Interieur. Tweebeukige kelder met tongewelf loodrecht op de straatrichting. Begane grond. Zogenaamd "Schepenzaal". Balkenroostering op fraaie gepolychromeerde consoles met voorstellingen van de Gerechtigheid (onomkoopbaarheid, scherpzinnigheid, helder doorzicht, prudentie, vrouwe justitia, ...), (circa 1525). Noordmuur met historische gebrandschilderde glas in lood ramen met wapenschilden van gilden en ambachten. Fraaie schouw met posten van blauwe hardsteen (circa 1525). Op de mantel, eveneens van blauwe steen, de schilden van Gent, Brugge, Ieper en het Brugse Vrije. Op de boezem de patroonheiligen van de Kasselrij Kortrijk: Sint-Maarten (Kortrijk), Sint-Salvator (Harelbeke), Sint-Pieter (Tielt), Sint-Gielis (Deinze), Sint-Vedatus (Menen), Sint-Elooi (de 13 parochies). Op de vooruitspringende consoles drie albasten beelden onder baldakijn: centraal een tronende Madonna met Kind, links: Filips IV, koning van Spanje (1631 op de rug), rechts: Elizabeth van Bourbon, koningin van Spanje (1631 op de sokkel). Op de houten bovenvlakken, links: Mozes die water uit de rots slaat; rechts: de Ongelovige Thomas. Op de linkerzijkant: de dood die zijn werpspies richt op een edelman met een gevulde beurs (erboven het beeld van Sint-Andries, patroon van de Bourgondische Staten, met gepolychromeerd wapen van Bourgondië), rechts een zwaard in een vuist dat twee zwaarden scheidt die een krijger en een edelman op elkaar richten (erboven het beeld van Sint-Willibrord, patroon van Zeeuws-Vlaanderen, met gepolychromeerd wapen van Zeeland). Muurschilderingen door G. Guffens en J. Swerts met voorstelling van Boudewijn van Vlaanderen die op kruisvaart vertrekt (1875). Opschrift: "Z.M. koning Leopold II in bywezen H.M. Koningin Maria Hendrika hulde deze herstelde zaal in op 8 herfstmaand 1875; Burgemeester Hendrik Nolf schilders G. Guffens en Jan Swerts, bouwmeesters L. De Geyne", boven eikenhouten lambrisering met zitbank naar ontwerp van L. De Geyne.

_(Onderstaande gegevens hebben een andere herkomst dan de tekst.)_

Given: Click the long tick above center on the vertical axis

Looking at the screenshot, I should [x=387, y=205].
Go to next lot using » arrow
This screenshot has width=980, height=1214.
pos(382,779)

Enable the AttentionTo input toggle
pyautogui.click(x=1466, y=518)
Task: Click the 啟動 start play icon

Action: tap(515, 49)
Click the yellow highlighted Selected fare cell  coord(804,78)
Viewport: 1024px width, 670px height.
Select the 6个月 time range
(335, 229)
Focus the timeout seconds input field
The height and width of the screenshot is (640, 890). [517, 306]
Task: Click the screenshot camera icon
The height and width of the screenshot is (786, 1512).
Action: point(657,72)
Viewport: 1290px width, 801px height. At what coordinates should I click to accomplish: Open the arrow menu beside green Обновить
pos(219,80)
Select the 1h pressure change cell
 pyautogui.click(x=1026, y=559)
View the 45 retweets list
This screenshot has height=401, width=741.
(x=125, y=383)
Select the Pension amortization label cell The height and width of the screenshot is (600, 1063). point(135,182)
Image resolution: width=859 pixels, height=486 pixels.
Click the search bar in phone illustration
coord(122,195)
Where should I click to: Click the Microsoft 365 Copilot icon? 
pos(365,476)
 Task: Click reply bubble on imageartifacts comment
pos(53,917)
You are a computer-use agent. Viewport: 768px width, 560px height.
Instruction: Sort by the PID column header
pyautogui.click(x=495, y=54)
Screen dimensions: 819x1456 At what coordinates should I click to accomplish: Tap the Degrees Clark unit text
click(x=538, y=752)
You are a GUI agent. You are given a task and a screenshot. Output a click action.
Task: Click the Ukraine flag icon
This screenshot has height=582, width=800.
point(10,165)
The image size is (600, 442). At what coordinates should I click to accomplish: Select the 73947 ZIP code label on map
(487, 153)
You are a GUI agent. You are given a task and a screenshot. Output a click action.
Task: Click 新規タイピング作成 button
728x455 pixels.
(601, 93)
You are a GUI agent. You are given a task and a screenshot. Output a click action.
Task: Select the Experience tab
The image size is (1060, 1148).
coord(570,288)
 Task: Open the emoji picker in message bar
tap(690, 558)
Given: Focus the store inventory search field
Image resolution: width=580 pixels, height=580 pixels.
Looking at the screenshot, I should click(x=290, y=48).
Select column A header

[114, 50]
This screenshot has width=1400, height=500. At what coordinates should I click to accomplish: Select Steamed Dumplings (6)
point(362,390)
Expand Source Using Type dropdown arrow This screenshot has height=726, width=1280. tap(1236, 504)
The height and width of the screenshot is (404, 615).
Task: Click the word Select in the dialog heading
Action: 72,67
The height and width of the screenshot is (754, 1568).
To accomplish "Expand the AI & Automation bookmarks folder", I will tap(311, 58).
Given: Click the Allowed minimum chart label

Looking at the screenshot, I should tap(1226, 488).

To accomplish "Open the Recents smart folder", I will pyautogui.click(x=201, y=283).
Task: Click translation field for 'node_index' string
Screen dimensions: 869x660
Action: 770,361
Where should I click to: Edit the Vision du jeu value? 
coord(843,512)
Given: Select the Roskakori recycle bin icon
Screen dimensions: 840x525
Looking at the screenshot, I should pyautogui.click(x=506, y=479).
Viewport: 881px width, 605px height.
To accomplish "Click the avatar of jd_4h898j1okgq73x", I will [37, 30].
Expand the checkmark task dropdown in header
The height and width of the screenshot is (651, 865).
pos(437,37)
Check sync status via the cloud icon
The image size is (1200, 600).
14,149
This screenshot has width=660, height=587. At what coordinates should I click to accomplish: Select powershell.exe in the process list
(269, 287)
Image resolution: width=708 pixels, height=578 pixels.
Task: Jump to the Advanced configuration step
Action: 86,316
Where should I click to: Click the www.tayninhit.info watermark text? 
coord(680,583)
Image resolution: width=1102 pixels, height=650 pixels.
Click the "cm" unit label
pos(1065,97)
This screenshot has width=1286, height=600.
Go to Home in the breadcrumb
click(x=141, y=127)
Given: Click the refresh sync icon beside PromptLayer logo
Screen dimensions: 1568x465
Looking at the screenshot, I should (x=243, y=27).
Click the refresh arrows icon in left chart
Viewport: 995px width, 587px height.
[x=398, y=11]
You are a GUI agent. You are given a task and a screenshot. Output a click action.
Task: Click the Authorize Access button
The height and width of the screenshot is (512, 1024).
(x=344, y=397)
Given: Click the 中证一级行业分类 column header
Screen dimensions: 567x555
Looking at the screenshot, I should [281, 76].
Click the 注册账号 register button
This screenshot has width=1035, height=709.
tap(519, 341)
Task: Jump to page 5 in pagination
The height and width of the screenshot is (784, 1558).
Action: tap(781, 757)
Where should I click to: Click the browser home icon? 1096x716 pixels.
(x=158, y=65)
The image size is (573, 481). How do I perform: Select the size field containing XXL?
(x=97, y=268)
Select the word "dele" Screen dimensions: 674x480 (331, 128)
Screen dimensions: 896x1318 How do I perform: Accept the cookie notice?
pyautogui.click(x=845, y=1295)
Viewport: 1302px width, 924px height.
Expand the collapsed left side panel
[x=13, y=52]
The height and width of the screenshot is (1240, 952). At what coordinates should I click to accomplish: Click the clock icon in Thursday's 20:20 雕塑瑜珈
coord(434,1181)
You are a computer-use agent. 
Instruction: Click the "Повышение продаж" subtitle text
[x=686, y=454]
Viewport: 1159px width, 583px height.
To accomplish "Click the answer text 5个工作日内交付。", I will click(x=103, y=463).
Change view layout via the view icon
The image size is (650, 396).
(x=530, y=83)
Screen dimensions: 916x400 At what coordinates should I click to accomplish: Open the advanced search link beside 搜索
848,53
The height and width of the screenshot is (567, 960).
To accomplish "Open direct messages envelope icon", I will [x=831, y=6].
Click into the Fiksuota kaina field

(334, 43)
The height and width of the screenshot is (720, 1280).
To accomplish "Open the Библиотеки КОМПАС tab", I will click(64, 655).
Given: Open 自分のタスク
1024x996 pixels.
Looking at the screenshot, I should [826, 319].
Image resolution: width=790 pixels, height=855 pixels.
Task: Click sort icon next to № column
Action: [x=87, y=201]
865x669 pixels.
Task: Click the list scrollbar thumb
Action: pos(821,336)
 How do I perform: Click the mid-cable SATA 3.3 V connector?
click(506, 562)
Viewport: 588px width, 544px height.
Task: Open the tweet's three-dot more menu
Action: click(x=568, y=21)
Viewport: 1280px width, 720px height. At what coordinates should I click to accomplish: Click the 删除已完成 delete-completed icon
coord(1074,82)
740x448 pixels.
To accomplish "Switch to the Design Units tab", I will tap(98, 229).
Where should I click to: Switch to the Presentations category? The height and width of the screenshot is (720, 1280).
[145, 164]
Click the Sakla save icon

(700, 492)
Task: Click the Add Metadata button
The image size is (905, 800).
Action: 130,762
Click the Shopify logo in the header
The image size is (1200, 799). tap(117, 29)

Bovenverdieping. Zogenaamd "Raadzaal". Balkenroostering met gepolychromeerde balksleutels met voorstelling van de noodlottige invloed van de vrouw op de man op geprofileerde consoles (circa 1525). Noordmuur met historisch gebrandschilderd glas met wapenschilden van 46 gemeenten, recent ingebracht goudlederbehang en twee kaarten van Kortrijk en omgeving boven eikenhouten lambrisering met penanten met beeldnissen. Fraaie schouw met wangen in blauwe hardsteen (circa 1525). De schoorsteenboezem met drie vooruitspringende houten beelden in nissen, centraal voorstelling van Keizer Karel (1587), aan de linkeruithoek de rechtvaardigheid, aan de rechteruithoek de vrede. Boezem verdeeld in drie banden, de bovenste beelden: allegorische voorstelling van de deugden. Hun nissen worden gescheiden door pilasters, bekroond met profeten en sibillen met spreukbanden. In het middenvak de overeenkomstige ondeugden: afgoderij en de zeven hoofdzonden. Op de linkerzijkant bovenaan: voorstelling van de Liefde, centraal: voorstelling van het Geloof, onderaan: drie taferelen met onder meer het biechtsacrament. Op de rechterzijkant bovenaan drie taferelen, onderaan drie sacramenten: het doopsel, de Heilige Eucharistie en het Heilige Oliesel.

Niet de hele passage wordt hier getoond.